Robinhood’s botched attempt to launch checking and savings accounts did not go over well with lawmakers.

In a letter to regulators Thursday, U.S. senators said they were “concerned” that Robinhood and other fintech companies may be dodging regulatory scrutiny. They asked U.S. financial watchdogs how they plan to police start-ups that are moving into banks’ territory.

Seven U.S. senators sent a letter to Securities and Exchange Commission Chairman Jay Clayton and the heads of the Securities Investor Protection Corporation and the Federal Deposit Insurance Corp. on Thursday with a list of concerns about Robinhood’s products.

“We would appreciate an update on how the SEC, FDIC, and SIPC carefully monitor fintechs who, intentionally or not, blur financial products for competitive advantage,” the senators wrote in the letter. “Robust competition should not come at the expense of customer clarity and every effort should be made not to mislead customers.”

Senators said the letter was in direct response to Robinhood’s announcement of new checking and savings accounts, which advertised an eye-popping and industry-leading 3 percent interest rate.

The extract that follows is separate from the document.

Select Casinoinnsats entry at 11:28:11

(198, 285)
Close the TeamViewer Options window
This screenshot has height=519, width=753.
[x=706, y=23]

About 850,000 people signed up to its waiting list for the new products, according to the letter.

Just a day after making its announcement, Menlo Park, California-based Robinhood said it would re-brand and re-launch the product. Robinhood’s founders acknowledged that its plan, which aimed to offer no-fee accounts with no minimums, ATM fees, penalty charges or foreign transaction fees, “may have caused some confusion.”

But senators are still wary.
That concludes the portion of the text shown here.